A University of Illinois graduate, Oberweis turned a failing family dairy business around before starting an investment firm. The family-run Oberweis investment firm, which runs its own mutual funds, oversees roughly $1 billion for individuals and businesses.
More recently, his dairy business has turned in a new direction, building restaurants to go hand-in-hand with its Oberweis ice cream stores.
He points out that his approach to his "burger and fries" chain — called TBJ for That Burger Joint — shows he does not just bark out orders and expect them to be followed.
"That's not true at all. A good leader must get buy-in from his administrative team," Oberweis said.
Regarding the restaurant business, Oberweis wanted to make better use of his commercial real estate and thought partnering food sales with ice cream sales would be a good way to do it. Ice cream sales, he said, boom "from 7 p.m. to 10 p.m." and he wanted to make "use of that real estate at other times of the day."
Oberweis said he was pushing a restaurant featuring "salads and sandwiches" but his research team recommended "burgers and fries," a market trend reflected by such chains as Meatheads, Smashburger and Five Guys.
"Just saying what I want to do doesn't work," said Oberweis, who argued that what works in business is also what works in government.
"You need to, wherever possible, be working with the other side, even if it's not exactly what you want," he said.
Despite the concerns of some Republicans, Oberweis said he's "pretty much" in the race. He visited the University of Illinois campus this week in search of petition signatures and "got about 100 in an hour."

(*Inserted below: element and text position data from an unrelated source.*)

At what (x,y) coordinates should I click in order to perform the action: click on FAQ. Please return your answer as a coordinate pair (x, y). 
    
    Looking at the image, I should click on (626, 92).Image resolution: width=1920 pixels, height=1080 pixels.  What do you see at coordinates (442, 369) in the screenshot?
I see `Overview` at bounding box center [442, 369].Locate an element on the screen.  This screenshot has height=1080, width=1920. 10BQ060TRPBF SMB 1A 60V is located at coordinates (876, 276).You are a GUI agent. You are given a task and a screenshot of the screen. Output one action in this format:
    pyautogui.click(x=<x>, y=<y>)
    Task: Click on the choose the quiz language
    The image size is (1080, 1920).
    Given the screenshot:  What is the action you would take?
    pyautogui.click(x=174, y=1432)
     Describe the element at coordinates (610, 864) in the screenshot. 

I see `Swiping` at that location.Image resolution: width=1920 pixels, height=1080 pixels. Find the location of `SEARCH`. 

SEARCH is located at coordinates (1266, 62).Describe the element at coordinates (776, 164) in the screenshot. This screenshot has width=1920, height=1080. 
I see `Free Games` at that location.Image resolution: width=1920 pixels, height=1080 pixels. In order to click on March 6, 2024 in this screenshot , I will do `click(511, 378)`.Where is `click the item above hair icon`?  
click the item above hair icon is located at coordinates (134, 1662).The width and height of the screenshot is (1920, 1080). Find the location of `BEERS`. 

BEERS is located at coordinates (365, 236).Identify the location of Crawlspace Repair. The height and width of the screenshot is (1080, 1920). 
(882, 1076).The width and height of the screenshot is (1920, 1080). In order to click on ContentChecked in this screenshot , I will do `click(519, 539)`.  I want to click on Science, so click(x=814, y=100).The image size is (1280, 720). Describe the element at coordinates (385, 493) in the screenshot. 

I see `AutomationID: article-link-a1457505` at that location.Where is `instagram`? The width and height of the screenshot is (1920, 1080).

He also said he's the "No. 1 circulator" of petitions that seek to put a term limits constitutional amendment on the ballot next year, a proposal he said could draw many extra thousands of people to the polls.
Oberweis said he's taken no position on the four-way race for governor but will "strongly" back whoever wins the party nomination. He's enthusiastically backing himself for his party's Senate nomination.
"If we get the necessary petition signatures, I will run," he said, acknowledging that gathering them will not be a problem.